Now that we have an autism diagnosis, I have at times felt compelled to tell this to complete strangers who are looking askance as my 4 year runs back and forth in the hallway while we wait for his speech therapy appointment or when he lays down on the floor of the grocery store (gross). Viscerally, I want people to know that it's not my poor parenting that cannot control my son; his autism is creating this socially undesirable behavior. I feel the weight of others's judgment, whether spoken or not.

We were at dinner with Caroline's soccer team and their parents on Friday night. I sat next to one of her teammates's mothers whom I had never met before. We exchanged pleasantries, including how old our sons were. Her son was almost 4 and was interacting with her in a normal 4-year old way. She asked how old Elias was and responded "4" and almost felt compelled to tell her that he has autism so that she'd understand why he was not speaking in sentences, singing to himself, and grabbing all of the silverware that he could reach and banging on the table with it like a drum.
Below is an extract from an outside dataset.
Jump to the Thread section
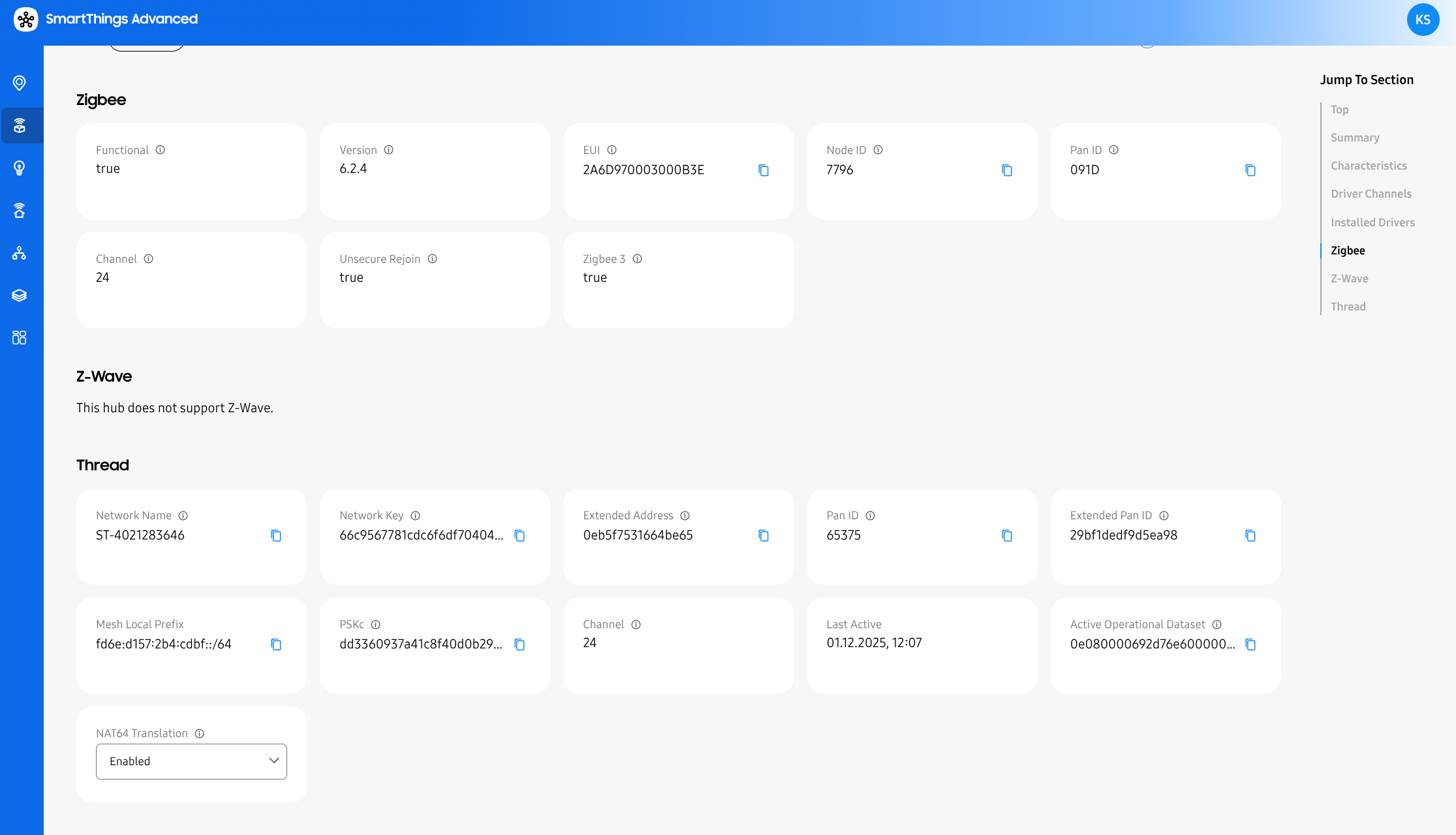This screenshot has width=1456, height=835. (1348, 307)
But I didn't. Because I should not have to explain to every stranger that I meet about Elias's diagnosis (unless his behavior is disruptive or violent, which it almost never is). But this fear of people thinking poorly of me, my parenting skills and/or my child is so ingrained that I feel the need to explain and deflect.

The firestorm around the autistic child who was kicked off of the United Airlines flight hurts my mama's heart. I clicked on the Facebook comments even though I knew that it would upset me. And it did. Comments like: "As a passenger, I cringe whenever there is a crying child on board, but the worst is a kid with behavioral problems. Why should I tolerate a kid kicking the back of my seat for an entire flight? If a passenger has a kid with issues, then drive to your destination, or hire a charter flight. The public should not be subject to these kids." (emphasis mine) "Parents are responsible for not planning" One post even said that they should have medicated her with a sedative before they put her on the plane!
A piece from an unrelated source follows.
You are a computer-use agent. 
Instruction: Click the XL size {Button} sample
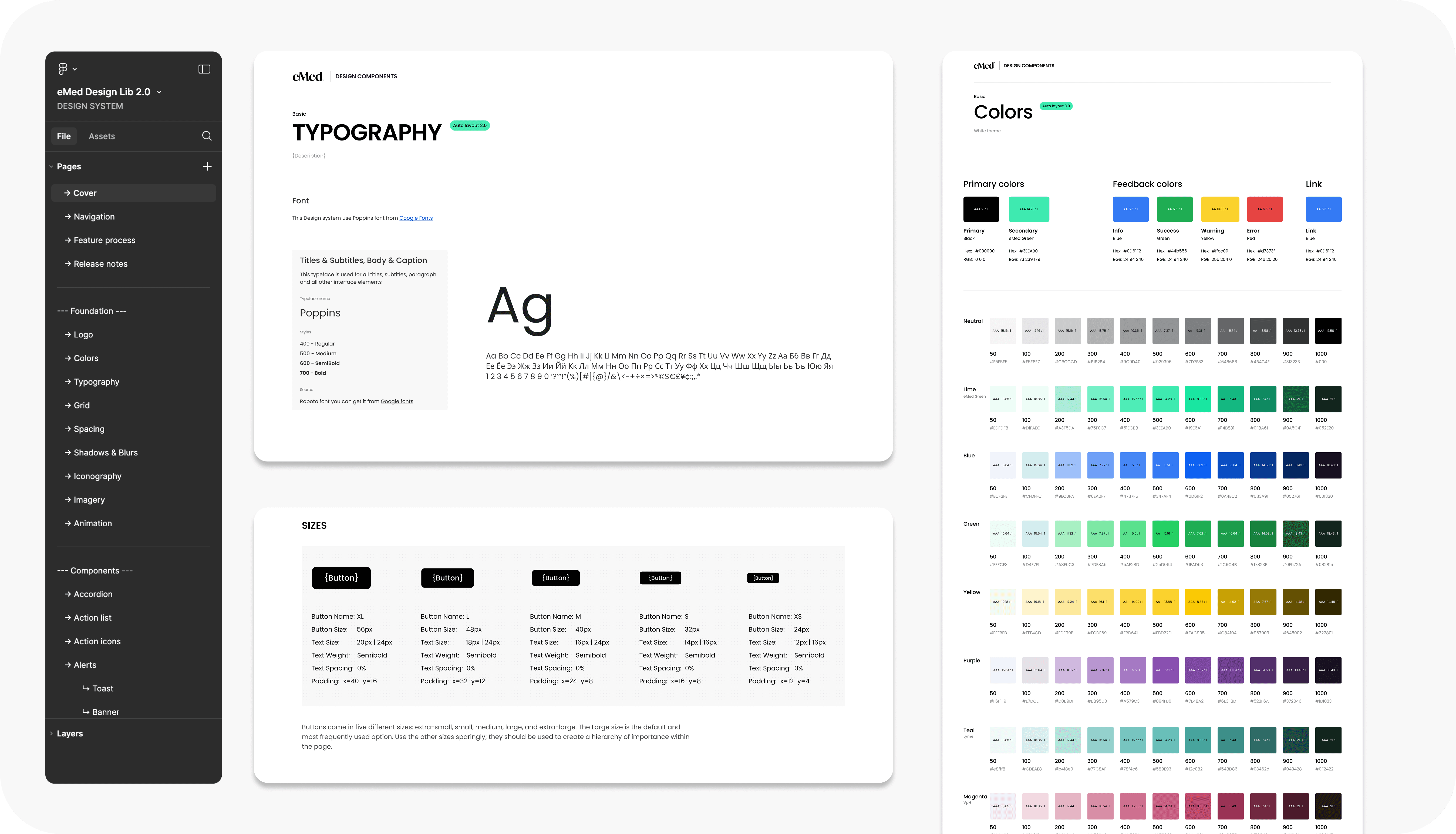[x=341, y=578]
There are many things I could say about both the way that United mishandled the situation and yes, it's true that perhaps the parents could have planned it a little better. However, if there is one constant about autism is that it's not predictable. Your kid can be doing just fine at one point and then do an about-face with little warning. The mother has said that she tried feeding her daughter a hot meal in the airport but she rejected it. If it was me, I would start panicking thinking that it's a long way from Florida to Portland, but that I'm sure that I could buy a hot meal on board if I explained the situation to a flight attendant. That someone in this process would have compassion. I think that the mother made a mistake in insinuating that her child could become violent, which is what alerted the captain. It does appear that there was also a degree of prejudice and misunderstanding about autism by the crew as well.

To my mind, it comes down to this: extend grace. Reserve judgment. Offer assistance if needed. These are good mantras to live by with respect to all people, not just in interactions with people with disabilities.

1 comment:

Emily said...

So well expressed and such a reminder for us to live with grace and compassion. Thank you, Kindra!